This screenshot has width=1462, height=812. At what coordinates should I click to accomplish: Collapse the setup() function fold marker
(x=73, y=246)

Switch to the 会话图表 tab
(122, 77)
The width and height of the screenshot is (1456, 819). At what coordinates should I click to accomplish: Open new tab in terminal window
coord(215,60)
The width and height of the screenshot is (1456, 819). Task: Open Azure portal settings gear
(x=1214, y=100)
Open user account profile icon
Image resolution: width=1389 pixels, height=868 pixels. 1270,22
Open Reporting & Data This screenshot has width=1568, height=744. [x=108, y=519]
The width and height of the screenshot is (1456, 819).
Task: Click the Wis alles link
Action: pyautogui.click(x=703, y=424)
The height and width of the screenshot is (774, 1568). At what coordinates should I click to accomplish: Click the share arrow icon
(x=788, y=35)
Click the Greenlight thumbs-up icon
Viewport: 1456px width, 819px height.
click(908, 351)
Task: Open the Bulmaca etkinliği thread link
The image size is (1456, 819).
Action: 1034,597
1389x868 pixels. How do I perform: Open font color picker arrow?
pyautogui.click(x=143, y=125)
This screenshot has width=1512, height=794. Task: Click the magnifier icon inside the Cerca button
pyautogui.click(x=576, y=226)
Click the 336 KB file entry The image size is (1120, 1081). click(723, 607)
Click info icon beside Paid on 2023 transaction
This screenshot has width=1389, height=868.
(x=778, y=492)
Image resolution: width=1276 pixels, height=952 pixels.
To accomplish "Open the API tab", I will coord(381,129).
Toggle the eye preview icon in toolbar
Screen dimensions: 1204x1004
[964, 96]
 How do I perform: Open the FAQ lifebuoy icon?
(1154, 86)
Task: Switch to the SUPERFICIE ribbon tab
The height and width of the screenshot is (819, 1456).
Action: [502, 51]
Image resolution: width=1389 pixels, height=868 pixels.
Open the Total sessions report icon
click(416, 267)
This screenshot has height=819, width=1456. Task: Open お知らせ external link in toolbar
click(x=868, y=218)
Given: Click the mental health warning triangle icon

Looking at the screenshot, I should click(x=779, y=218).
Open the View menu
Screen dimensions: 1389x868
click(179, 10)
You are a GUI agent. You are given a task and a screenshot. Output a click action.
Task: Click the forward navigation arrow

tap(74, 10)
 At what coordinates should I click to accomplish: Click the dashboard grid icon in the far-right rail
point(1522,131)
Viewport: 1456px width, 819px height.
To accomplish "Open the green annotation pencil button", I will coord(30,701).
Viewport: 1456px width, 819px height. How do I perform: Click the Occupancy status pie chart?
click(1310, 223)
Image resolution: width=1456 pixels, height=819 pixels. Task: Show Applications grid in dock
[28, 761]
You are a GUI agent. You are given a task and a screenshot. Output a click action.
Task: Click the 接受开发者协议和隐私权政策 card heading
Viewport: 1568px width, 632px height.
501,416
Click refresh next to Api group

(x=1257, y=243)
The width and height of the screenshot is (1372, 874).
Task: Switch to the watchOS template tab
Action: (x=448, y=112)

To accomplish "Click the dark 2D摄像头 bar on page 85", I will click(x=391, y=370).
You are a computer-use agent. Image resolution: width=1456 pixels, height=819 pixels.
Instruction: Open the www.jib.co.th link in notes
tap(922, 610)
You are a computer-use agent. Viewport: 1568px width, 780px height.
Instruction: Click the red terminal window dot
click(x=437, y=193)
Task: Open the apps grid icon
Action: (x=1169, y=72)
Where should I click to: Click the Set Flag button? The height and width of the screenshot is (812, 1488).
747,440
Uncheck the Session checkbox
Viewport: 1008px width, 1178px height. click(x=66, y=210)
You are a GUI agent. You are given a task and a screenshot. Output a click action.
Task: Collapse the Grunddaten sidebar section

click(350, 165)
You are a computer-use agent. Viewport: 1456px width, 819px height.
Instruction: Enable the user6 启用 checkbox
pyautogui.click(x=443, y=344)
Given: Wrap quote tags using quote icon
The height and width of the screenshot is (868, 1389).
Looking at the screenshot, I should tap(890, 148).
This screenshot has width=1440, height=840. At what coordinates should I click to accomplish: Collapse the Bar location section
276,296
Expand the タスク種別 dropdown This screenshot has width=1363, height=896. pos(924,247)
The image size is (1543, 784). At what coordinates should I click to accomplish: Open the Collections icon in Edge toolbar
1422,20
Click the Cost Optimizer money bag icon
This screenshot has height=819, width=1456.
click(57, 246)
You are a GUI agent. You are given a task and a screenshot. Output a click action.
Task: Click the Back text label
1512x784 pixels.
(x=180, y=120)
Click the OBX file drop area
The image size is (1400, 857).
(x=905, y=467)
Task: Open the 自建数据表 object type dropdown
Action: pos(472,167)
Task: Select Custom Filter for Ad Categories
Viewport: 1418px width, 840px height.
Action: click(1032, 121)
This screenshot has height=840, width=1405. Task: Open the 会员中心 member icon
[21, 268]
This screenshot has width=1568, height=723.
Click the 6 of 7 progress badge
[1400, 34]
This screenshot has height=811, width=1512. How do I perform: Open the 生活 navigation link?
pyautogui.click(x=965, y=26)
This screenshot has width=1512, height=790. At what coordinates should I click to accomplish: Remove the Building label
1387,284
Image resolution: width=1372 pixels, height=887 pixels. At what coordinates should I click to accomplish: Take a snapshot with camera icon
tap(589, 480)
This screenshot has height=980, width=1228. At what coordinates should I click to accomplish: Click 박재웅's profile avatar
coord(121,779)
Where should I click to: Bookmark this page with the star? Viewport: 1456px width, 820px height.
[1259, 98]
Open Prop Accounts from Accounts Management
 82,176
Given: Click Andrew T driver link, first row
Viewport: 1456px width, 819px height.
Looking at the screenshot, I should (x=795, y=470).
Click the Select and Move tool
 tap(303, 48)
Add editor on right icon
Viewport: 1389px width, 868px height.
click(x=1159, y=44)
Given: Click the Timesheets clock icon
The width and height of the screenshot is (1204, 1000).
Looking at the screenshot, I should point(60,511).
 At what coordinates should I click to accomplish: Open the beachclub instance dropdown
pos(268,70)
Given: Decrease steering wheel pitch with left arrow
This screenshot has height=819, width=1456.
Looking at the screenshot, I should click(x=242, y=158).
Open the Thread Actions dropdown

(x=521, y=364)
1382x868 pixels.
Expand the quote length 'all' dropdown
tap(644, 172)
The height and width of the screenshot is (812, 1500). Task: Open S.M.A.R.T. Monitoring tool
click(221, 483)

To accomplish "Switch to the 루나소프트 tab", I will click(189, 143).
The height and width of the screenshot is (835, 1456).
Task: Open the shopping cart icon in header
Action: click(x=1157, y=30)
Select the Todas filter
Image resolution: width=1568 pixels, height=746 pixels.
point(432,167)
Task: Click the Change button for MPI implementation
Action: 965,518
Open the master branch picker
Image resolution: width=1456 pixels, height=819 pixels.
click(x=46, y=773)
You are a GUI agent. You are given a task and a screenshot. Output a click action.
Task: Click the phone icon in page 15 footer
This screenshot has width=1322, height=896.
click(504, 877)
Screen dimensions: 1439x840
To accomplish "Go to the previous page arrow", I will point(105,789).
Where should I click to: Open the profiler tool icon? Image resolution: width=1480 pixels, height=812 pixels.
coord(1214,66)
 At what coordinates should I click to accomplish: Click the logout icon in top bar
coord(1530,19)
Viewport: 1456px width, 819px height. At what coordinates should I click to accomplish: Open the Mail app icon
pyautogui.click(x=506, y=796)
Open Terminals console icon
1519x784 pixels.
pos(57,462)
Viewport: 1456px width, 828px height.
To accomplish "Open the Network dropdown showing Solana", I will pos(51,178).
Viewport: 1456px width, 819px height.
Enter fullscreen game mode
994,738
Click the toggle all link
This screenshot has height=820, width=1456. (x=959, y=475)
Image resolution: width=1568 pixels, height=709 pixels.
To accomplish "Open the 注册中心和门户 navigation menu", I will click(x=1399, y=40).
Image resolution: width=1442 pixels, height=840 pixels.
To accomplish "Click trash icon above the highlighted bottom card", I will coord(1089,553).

→ **TASK ITEM**: From the line holding "Task: Click the phone icon in page 15 footer" to the end of the listing, copy every line exactly, both ends included, and add nothing.

→ **EXERCISE SOLUTION**:
Task: Click the phone icon in page 15 footer
This screenshot has width=1322, height=896.
click(504, 877)
Screen dimensions: 1439x840
To accomplish "Go to the previous page arrow", I will point(105,789).
Where should I click to: Open the profiler tool icon? Image resolution: width=1480 pixels, height=812 pixels.
coord(1214,66)
 At what coordinates should I click to accomplish: Click the logout icon in top bar
coord(1530,19)
Viewport: 1456px width, 819px height. At what coordinates should I click to accomplish: Open the Mail app icon
pyautogui.click(x=506, y=796)
Open Terminals console icon
1519x784 pixels.
pos(57,462)
Viewport: 1456px width, 828px height.
To accomplish "Open the Network dropdown showing Solana", I will pos(51,178).
Viewport: 1456px width, 819px height.
Enter fullscreen game mode
994,738
Click the toggle all link
This screenshot has height=820, width=1456. (x=959, y=475)
Image resolution: width=1568 pixels, height=709 pixels.
To accomplish "Open the 注册中心和门户 navigation menu", I will click(x=1399, y=40).
Image resolution: width=1442 pixels, height=840 pixels.
To accomplish "Click trash icon above the highlighted bottom card", I will coord(1089,553).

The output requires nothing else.